Module deberta

Source
Expand description

§DeBERTa :Decoding-enhanced BERT with Disentangled Attention (He et al.)

Implementation of the DeBERTa language model (DeBERTa :Decoding-enhanced BERT with Disentangled Attention He, Liu ,Gao, Chen, 2021). The base model is implemented in the deberta_model::DebertaModel struct. Several language model heads have also been implemented, including:

  • Question answering: deberta_model::DebertaForQuestionAnswering
  • Sequence classification: deberta_model::DebertaForSequenceClassification
  • Token classification (e.g. NER, POS tagging): deberta_model::DebertaForTokenClassification.

§Model set-up and pre-trained weights loading

All models expect the following resources:

  • Configuration file expected to have a structure following the Transformers library
  • Model weights are expected to have a structure and parameter names following the Transformers library.

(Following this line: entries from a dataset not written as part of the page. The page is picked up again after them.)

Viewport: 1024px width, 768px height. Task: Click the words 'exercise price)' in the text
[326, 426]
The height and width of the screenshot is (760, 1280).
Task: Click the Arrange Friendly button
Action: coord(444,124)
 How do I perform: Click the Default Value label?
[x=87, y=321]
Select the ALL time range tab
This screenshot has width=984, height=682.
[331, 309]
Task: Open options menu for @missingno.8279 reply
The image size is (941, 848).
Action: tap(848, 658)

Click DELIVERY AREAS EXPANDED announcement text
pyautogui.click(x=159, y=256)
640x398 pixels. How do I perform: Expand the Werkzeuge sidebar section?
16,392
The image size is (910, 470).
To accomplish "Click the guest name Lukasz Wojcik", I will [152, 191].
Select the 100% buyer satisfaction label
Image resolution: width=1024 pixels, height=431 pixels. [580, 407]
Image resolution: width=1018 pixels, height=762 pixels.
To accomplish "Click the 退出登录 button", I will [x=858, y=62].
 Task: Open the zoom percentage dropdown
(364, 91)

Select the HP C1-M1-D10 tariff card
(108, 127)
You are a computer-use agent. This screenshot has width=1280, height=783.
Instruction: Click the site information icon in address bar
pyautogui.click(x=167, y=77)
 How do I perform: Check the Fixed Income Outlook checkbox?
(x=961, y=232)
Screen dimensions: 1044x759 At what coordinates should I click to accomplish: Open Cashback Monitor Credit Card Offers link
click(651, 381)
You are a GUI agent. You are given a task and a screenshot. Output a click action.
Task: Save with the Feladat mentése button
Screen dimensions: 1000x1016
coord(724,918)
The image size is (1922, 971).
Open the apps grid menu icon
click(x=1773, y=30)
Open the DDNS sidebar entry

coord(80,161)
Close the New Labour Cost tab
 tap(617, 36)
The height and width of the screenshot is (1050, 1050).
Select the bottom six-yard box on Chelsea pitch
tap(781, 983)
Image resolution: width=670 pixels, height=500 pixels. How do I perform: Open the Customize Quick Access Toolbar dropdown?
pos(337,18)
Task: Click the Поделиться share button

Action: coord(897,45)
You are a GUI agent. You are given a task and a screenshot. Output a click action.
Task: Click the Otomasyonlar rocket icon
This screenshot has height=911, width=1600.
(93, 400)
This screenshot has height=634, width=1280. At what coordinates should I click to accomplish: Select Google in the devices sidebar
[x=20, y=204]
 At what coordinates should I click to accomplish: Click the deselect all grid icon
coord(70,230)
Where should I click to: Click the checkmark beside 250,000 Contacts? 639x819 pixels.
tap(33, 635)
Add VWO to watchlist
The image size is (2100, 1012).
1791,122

A conversion using the Python utility scripts is required to convert the .bin weights to the .ot format.
  • DebertaTokenizer using a vocab.json vocabulary and merges.txt merges file

Pretrained models for a number of language pairs are available and can be downloaded using RemoteResources.

use tch::{nn, Device};
use rust_bert::deberta::{
    DebertaConfig, DebertaConfigResources, DebertaForSequenceClassification,
    DebertaMergesResources, DebertaModelResources, DebertaVocabResources,
};
use rust_bert::resources::{RemoteResource, ResourceProvider};
use rust_bert::Config;
use rust_tokenizers::tokenizer::DeBERTaTokenizer;

let config_resource =
    RemoteResource::from_pretrained(DebertaConfigResources::DEBERTA_BASE_MNLI);
let vocab_resource = RemoteResource::from_pretrained(DebertaVocabResources::DEBERTA_BASE_MNLI);
let merges_resource =
    RemoteResource::from_pretrained(DebertaMergesResources::DEBERTA_BASE_MNLI);
let weights_resource =
    RemoteResource::from_pretrained(DebertaModelResources::DEBERTA_BASE_MNLI);
let config_path = config_resource.get_local_path()?;
let vocab_path = vocab_resource.get_local_path()?;
let merges_path = merges_resource.get_local_path()?;
let weights_path = weights_resource.get_local_path()?;
let device = Device::cuda_if_available();
let mut vs = nn::VarStore::new(device);
let tokenizer = DeBERTaTokenizer::from_file(
    vocab_path.to_str().unwrap(),
    merges_path.to_str().unwrap(),
    true,
)?;
let config = DebertaConfig::from_file(config_path);
let deberta_model = DebertaForSequenceClassification::new(&vs.root(), &config);
vs.load(weights_path)?;

Structs§

DebertaConfig
DeBERTa model configuration
DebertaConfigResources
DeBERTa Pretrained model config files
DebertaForMaskedLM
DeBERTa for masked language model
DebertaForQuestionAnswering
DeBERTa for question answering
DebertaForSequenceClassification
DeBERTa for sequence classification
DebertaForTokenClassification
DeBERTa for token classification (e.g. NER, POS)
DebertaMaskedLMOutput
Container for the DeBERTa masked LM model output.
DebertaMergesResources
DeBERTa Pretrained model merges files
DebertaModel
DeBERTa Base model
DebertaModelResources
DeBERTa Pretrained model weight files
DebertaVocabResources
DeBERTa Pretrained model vocab files

Type Aliases§

DebertaQuestionAnsweringOutput
Container for the DeBERTa question answering model output.
DebertaSequenceClassificationOutput
Container for the DeBERTa sequence classification model output.
DebertaTokenClassificationOutput
Container for the DeBERTa token classification model output.